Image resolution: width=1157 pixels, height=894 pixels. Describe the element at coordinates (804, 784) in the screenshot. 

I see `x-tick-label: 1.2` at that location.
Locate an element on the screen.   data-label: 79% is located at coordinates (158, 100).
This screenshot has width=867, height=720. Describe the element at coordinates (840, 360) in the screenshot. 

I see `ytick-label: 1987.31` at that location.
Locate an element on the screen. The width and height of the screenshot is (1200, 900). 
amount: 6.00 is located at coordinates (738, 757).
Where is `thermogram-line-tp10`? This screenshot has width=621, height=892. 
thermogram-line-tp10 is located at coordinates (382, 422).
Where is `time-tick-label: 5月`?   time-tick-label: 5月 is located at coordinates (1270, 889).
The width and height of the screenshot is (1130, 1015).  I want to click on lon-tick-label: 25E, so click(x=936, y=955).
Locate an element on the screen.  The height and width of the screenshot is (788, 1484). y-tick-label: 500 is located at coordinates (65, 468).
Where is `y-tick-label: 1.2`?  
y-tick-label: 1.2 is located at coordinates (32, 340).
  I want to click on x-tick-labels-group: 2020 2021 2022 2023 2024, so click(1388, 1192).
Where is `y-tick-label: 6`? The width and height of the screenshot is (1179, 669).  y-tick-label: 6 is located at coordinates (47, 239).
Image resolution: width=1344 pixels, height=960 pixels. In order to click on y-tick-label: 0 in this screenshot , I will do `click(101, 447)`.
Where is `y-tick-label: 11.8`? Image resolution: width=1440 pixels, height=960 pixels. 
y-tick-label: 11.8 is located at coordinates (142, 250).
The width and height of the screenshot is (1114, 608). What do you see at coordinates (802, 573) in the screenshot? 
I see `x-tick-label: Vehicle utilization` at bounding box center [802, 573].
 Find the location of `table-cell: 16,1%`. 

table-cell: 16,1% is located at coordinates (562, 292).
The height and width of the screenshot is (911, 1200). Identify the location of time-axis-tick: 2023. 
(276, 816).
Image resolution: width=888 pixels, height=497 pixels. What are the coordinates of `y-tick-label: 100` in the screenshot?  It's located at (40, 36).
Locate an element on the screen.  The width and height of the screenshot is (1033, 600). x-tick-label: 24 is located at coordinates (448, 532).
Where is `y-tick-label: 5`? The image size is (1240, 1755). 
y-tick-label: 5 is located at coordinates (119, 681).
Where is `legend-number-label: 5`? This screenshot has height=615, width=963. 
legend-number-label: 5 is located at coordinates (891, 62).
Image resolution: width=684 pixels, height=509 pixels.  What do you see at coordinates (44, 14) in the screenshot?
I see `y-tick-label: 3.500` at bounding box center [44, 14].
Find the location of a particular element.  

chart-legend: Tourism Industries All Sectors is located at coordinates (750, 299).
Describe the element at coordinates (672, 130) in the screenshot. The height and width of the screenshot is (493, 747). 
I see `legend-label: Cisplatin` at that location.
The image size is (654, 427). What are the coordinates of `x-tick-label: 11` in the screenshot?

• **GOAL OF THE EXERCISE**:
Reproduce word for word the rows above, from the row containing "This screenshot has width=867, height=720." through the row containing "Image resolution: width=1344", with both of those rows included.

• **EXERCISE ANSWER**:
This screenshot has width=867, height=720. Describe the element at coordinates (840, 360) in the screenshot. 

I see `ytick-label: 1987.31` at that location.
Locate an element on the screen. The width and height of the screenshot is (1200, 900). 
amount: 6.00 is located at coordinates (738, 757).
Where is `thermogram-line-tp10`? This screenshot has width=621, height=892. 
thermogram-line-tp10 is located at coordinates (382, 422).
Where is `time-tick-label: 5月`?   time-tick-label: 5月 is located at coordinates (1270, 889).
The width and height of the screenshot is (1130, 1015).  I want to click on lon-tick-label: 25E, so click(x=936, y=955).
Locate an element on the screen.  The height and width of the screenshot is (788, 1484). y-tick-label: 500 is located at coordinates (65, 468).
Where is `y-tick-label: 1.2`?  
y-tick-label: 1.2 is located at coordinates (32, 340).
  I want to click on x-tick-labels-group: 2020 2021 2022 2023 2024, so click(1388, 1192).
Where is `y-tick-label: 6`? The width and height of the screenshot is (1179, 669).  y-tick-label: 6 is located at coordinates (47, 239).
Image resolution: width=1344 pixels, height=960 pixels. In order to click on y-tick-label: 0 in this screenshot , I will do `click(101, 447)`.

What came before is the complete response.